Susana Ribeiro: Magenta
In un inedito contesto magenta appare alla nostra vista, quasi come una sorta di inaspettata sorpresa, una delle immagini più ricorrenti dell'indagine figurativa occidentale: una donna nuda intenta a fare il bagno. Infatti questa visione, avendo un manuale di storia dell'arte alla mano, è possibile ritrovarla nell'opera di grandi maestri, tra questi, gli indimenticabili Paul Cézanne, Tiziano, Edgar Degas, Guercino, Georges Seurat, Pierre-Auguste Renoir, Ernst Ludwig Kirchner, ecc. Cercando però di associare l'opera dell'artista di Artmajeur ad un contesto meno scontato e più innovativo, è possibile accostare al bianco e nero della protagonista di Magenta una fotografia, scattata nelle stesse tonalità, durante la Anni Cinquanta, dal fotografo di guerra David Douglas Duncan, che per l'occasione non si è limitato ad immortalare un anonimo modello, ma il più grande pittore del suo tempo: Picasso nudo nella sua vasca da bagno!
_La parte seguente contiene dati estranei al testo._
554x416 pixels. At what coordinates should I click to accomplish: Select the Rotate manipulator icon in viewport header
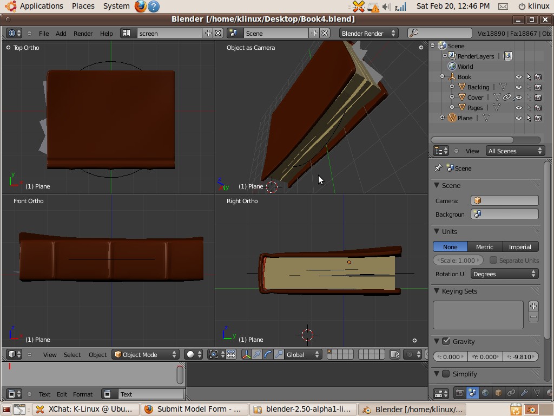point(267,354)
Questo scatto è dovuto al fatto che Douglas Duncan ebbe la foga di suonare, nel 1957, il campanello della grande casa-laboratorio del maestro spagnolo, situata nei pressi di Cannes, luogo all'interno del quale fu accolto dalla moglie dell'artista, Jaqueline Roque al tempo, che lo condusse al piano di sopra dove Picasso si stava lavando. In questo preciso momento il fotografo ha colto l'occasione per chiedere il permesso per il primo di molti altri scatti, volti a ritrarre il cubista alle prese con la sua quotidianità meno sponsorizzata.
Sumit Mehndiratta, Composizione n. 390 , 2022. Acrilico su tela, 76,2 x 124,5 cm.
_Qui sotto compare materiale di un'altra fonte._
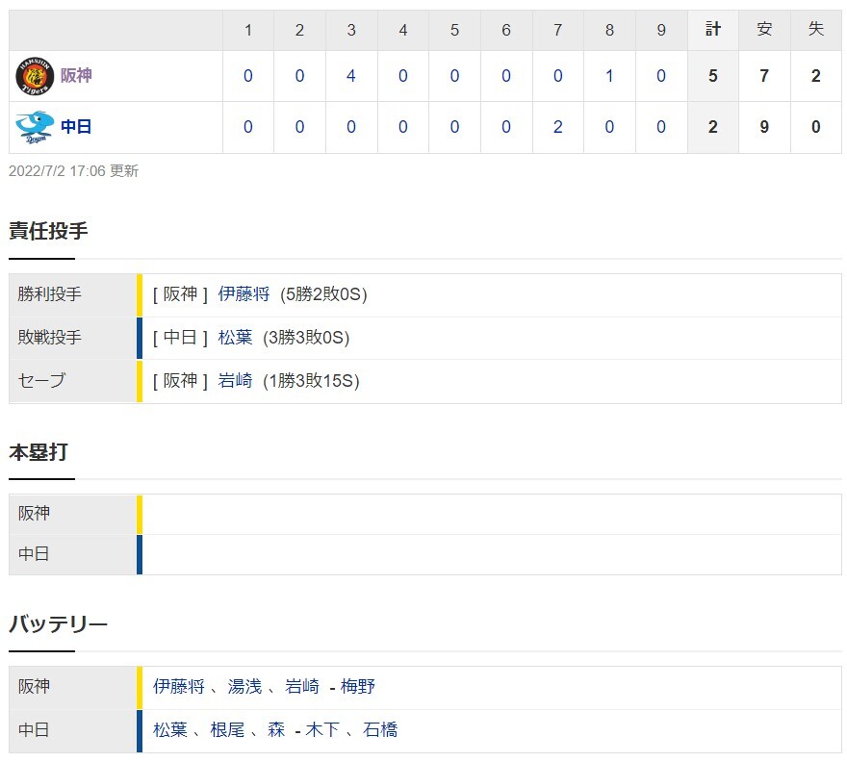Select Hanshin's 3rd inning score of 4
Image resolution: width=847 pixels, height=762 pixels.
(351, 76)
Sumit Mehndiratta: Composizione n. 390
Il movimento sinuoso e ondulatorio delle spesse linee di colore nero e magenta, dipinte ad acrilici sulla tela, sembra culminare nell'unico cerchio, che, disposto nel limite destro del supporto, invita ad approfondire i significati di questo figura geometrica, estremamente presente nel mondo dell'arte, in molteplici vesti, dalle più remote origini della cultura figurativa. Rifacendosi alla tradizione interpretativa più classica riguardo a questa figura geometrica, il cerchio può essere inteso come un punto esteso che simboleggia la perfezione e l'omogeneità, associato indelebilmente a tutto ciò che è celeste, cioè il cielo, l'anima, l'illimitato e Dio, così tanto che il movimento circolare è inteso come perfetto, immutabile, senza inizio né fine. Riportando invece un'interpretazione più personale della suddetta forma geometrica, è possibile considerare il punto di vista di Vasilij Kandinskij, il primo artista ritenuto autore di opere astratte, che vedeva nel cerchio una forma che, seppur modesta, era capace di affermarsi con prepotenza, peculiarità dovuta all'ambivalenza insita nel suo essere: a metà tra stabilità e instabilità, tra sonorità e silenzio. Tale ricchezza fa sì che l'artista abbia trovato nel cerchio ampie possibilità di espressione del proprio essere, che finalmente può essere considerato anche nella sua quarta dimensione, quella temporale. Un esempio dell'utilizzo di tale forma all'interno dell'indagine artistica del maestro russo è l'opera Squares with Concentric Circles , acquerello, guazzo e pastello su carta, volta a descrivere gli effetti percettivi dell'interazione dei colori e delle loro qualità sensoriali, che si realizzano nella forma ripetuta del cerchio.